From: Srivatsa Vaddagiri <vatsa@in.ibm.com>
To: Peter Zijlstra <peterz@infradead.org>
Cc: Michael Neuling <mikey@neuling.org>,
Suresh Siddha <suresh.b.siddha@intel.com>,
Gautham R Shenoy <ego@in.ibm.com>,
linux-kernel@vger.kernel.org, linuxppc-dev@ozlabs.org,
Ingo Molnar <mingo@elte.hu>
Subject: Re: [PATCH 1/5] sched: fix capacity calculations for SMT4
Date: Mon, 7 Jun 2010 20:36:51 +0530 [thread overview]
Message-ID: <20100607150651.GA13993@linux.vnet.ibm.com> (raw)

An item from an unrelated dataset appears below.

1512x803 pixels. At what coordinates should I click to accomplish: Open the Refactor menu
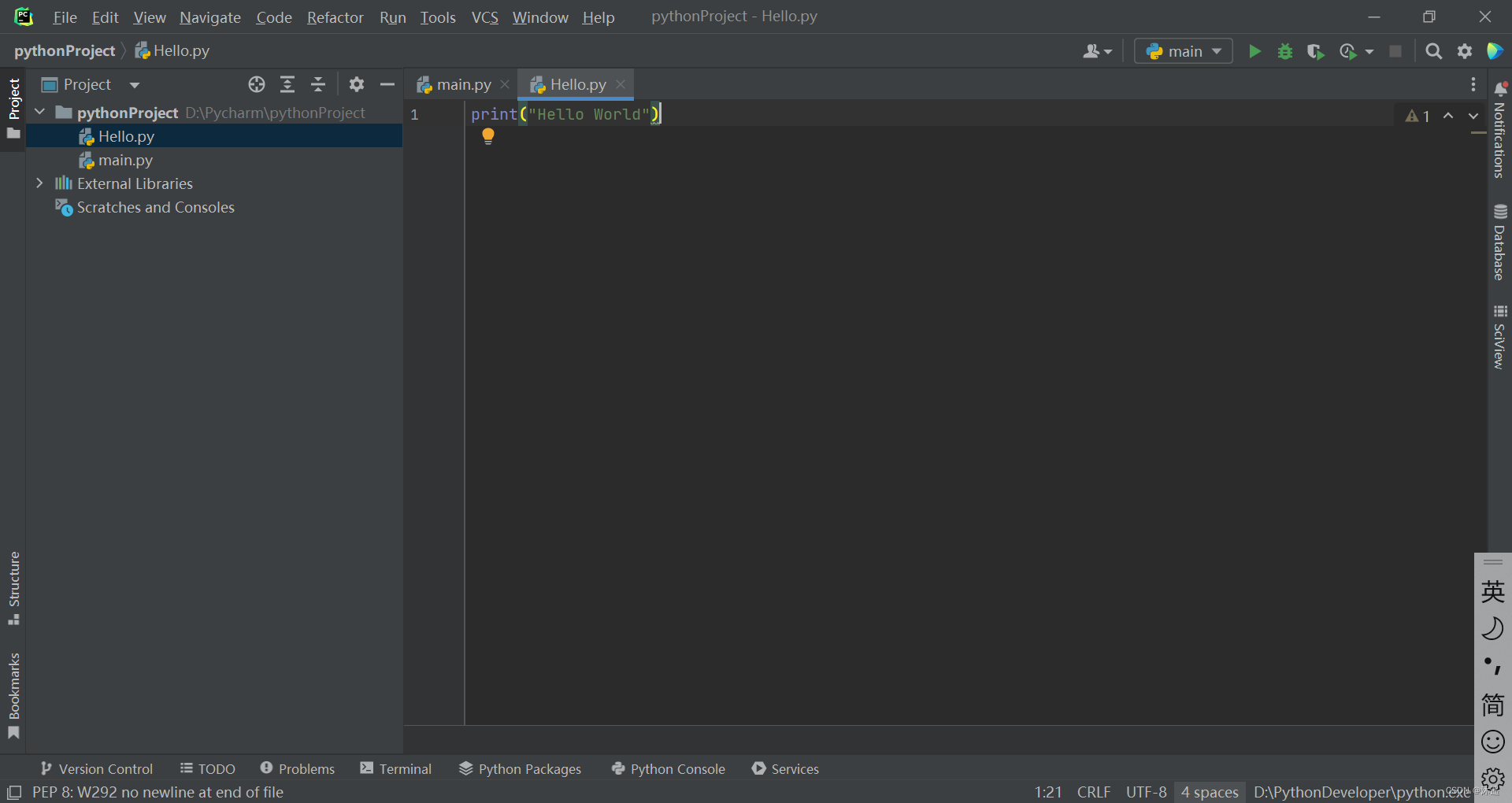click(x=335, y=17)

In-Reply-To: <1275294796.27810.21554.camel@twins>
On Mon, May 31, 2010 at 10:33:16AM +0200, Peter Zijlstra wrote:
> On Fri, 2010-04-16 at 15:58 +0200, Peter Zijlstra wrote:
> >
> >
> > Hrmm, my brain seems muddled but I might have another solution, let me
> > ponder this for a bit..
> >
>
> Right, so the thing I was thinking about is taking the group capacity
> into account when determining the capacity for a single cpu.
Peter,
We are exploring an alternate solution which seems to be working as
expected. Basically allow capacity of 1 for SMT threads provided there is
no significant influence by RT tasks or freq scaling. Note that at core level,
capacity is unchanged and hence this affects only how tasks are distributed
within a core.
Mike Neuling should post an updated patchset containing this patch
(with more comments added ofcourse!).
Signed-off-by: Srivatsa Vaddagiri <vatsa@linux.vnet.ibm.com>
---
include/linux/sched.h | 2 +-
kernel/sched_fair.c | 30 +++++++++++++++++++++++-------
2 files changed, 24 insertions(+), 8 deletions(-)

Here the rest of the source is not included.